Monday, December 24, 2007

Predicate Quantity

In the nineteenth century Sir William Hamilton caused some controversy by suggesting that the predicate as well as the subject term should be understood as quantified. Thus, we should understand "All dogs go to heaven" as saying "All dogs are some things that go to heaven". This gives the following schedule of propositions

Afa U All S is all P
Afi A All S is some P
Ifa Y Some S is all P
Ifi I Some S is some P
Ana E No S is any P
Ani η No S is some P
Ina O Some S is not any P
Ini ω Some S is not some P

The three-letter names at the beginning are Hamilton's own; the letters in bold immediately afterward are Thomson's (who rejected η and ω), which became more widely used in discussing predicate quantity.

Predicate quantity quickly fell out of favor, in part because the new propositions are very difficult to interpret, and the proponents of it never developed a consistent account of it, in part because they kept getting tripped up by the particular quantification of the predicate. If we take 'some' in the predicate to work the same way as 'some' in the subject, we can link each of the new propositions to information conveyed classically in the following way:

U = (SaP and PaS)
Y = PaS [i.e., Only S is P]
η = PoS [i.e., Not only S is P]

ω turns out to be a bit of a puzzler.

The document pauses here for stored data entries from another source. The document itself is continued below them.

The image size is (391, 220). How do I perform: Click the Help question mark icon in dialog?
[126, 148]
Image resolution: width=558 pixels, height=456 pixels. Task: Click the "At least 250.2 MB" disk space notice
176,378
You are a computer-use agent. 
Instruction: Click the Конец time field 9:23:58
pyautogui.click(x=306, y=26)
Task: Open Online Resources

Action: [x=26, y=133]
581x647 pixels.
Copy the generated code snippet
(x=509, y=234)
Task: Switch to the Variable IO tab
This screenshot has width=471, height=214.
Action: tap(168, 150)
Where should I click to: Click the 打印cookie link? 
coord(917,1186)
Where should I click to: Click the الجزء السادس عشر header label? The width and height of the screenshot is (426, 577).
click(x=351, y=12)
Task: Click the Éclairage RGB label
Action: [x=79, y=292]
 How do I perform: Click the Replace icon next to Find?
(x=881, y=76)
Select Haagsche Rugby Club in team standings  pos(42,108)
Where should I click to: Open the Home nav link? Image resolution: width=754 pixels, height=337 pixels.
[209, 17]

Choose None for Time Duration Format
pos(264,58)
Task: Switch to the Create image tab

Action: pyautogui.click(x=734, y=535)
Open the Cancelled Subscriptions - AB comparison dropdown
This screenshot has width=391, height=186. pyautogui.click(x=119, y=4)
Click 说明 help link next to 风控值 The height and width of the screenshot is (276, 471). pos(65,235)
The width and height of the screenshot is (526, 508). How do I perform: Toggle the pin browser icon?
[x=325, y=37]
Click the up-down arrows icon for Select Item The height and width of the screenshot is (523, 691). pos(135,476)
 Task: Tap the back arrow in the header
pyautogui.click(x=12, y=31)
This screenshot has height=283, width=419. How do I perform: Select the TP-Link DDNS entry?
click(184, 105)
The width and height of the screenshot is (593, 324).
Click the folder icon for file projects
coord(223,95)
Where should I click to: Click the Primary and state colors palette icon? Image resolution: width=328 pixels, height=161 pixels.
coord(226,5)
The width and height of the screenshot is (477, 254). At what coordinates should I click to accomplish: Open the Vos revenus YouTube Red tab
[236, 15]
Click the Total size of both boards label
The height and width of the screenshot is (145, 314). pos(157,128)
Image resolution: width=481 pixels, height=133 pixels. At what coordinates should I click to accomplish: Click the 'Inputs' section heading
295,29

It has no ordinary contradictory, and would have to be true, always, except where the P in question is the very same S we find in the subject (in which case it would say that that S is not that S).

Adding these propositions, therefore, doesn't convey more information than we could convey with the ordinary forms (with the possible exception of ω, which seems difficult to find a use for); and it complicates the rules of syllogism a bit, since the standard rules with U propositions will fail to rule out some syllogisms as invalid. The new propositions are messing with the distribution of terms; which complicates matters quite a bit, and for very little gain. There are, in fact, only two points of note: it allows us directly to handle U and Y propositions, which do show up in ordinary discourse quite often, without treating them as exponible; and (although this was not, as far as I recall, discussed at the time) it makes it easier to do some things if we are predicating singular terms. Singular terms are curious because they are predicable but also seem to carry their quantity around with them, so to speak. For instance, if I say,

Tully is Cicero,

I am predicating a singular term; and it is crucial for understanding what I intend that we recognize that 'Cicero' is a singular term. This is, in fact, the root of a number of longstanding puzzles about singular terms: unlike other terms, they seem always to be quantified. You can, in fact, treat them as always quantified and get viable (if sometimes confusing) results; I have done so in the past. For instance, in discussing singular terms in my series on Sommers-Englebretsen term logic, I treated singular terms as always quantified. This is not quite orthodox, and reading over the posts again I should have been more clear than I was that it wasn't (since I find that I didn't indicate at all that it wasn't!); but it simplifies discussion of singular terms quite a bit, because the only place it can cause problems is with interpretation, since in SETL singular terms have wild quantity. But while this has its conveniences, I have become less satisfied with it of late, and have begun to think it should be handled differently. In SETL, subscripts makes more sense, I have come to think; and, outside SETL, it seems reasonable to treat propositions with a predicate that apparently has singular quantity (however one understands singular quantity) as exponible.

But I don't know for sure. And there is a (small) part of me that hopes that someone will come up with a better account of quantified predicates for categorical propositions than Hamilton's; it was an ingenious idea, and worth trying, although it seems, having done the experiment, to be more trouble than it could possibly be worth. (It would have been better, I think, to conceive of quantity not as attaching to the subject or the predicate but as being the quantity of the proposition, and arguing that the quantity of the proposition is actually the proposition's pattern of distribution. Then quality becomes simply affirmation and negation, having nothing to do with distribution at all. But this doesn't seem to solve all the problems with predicate quantity.)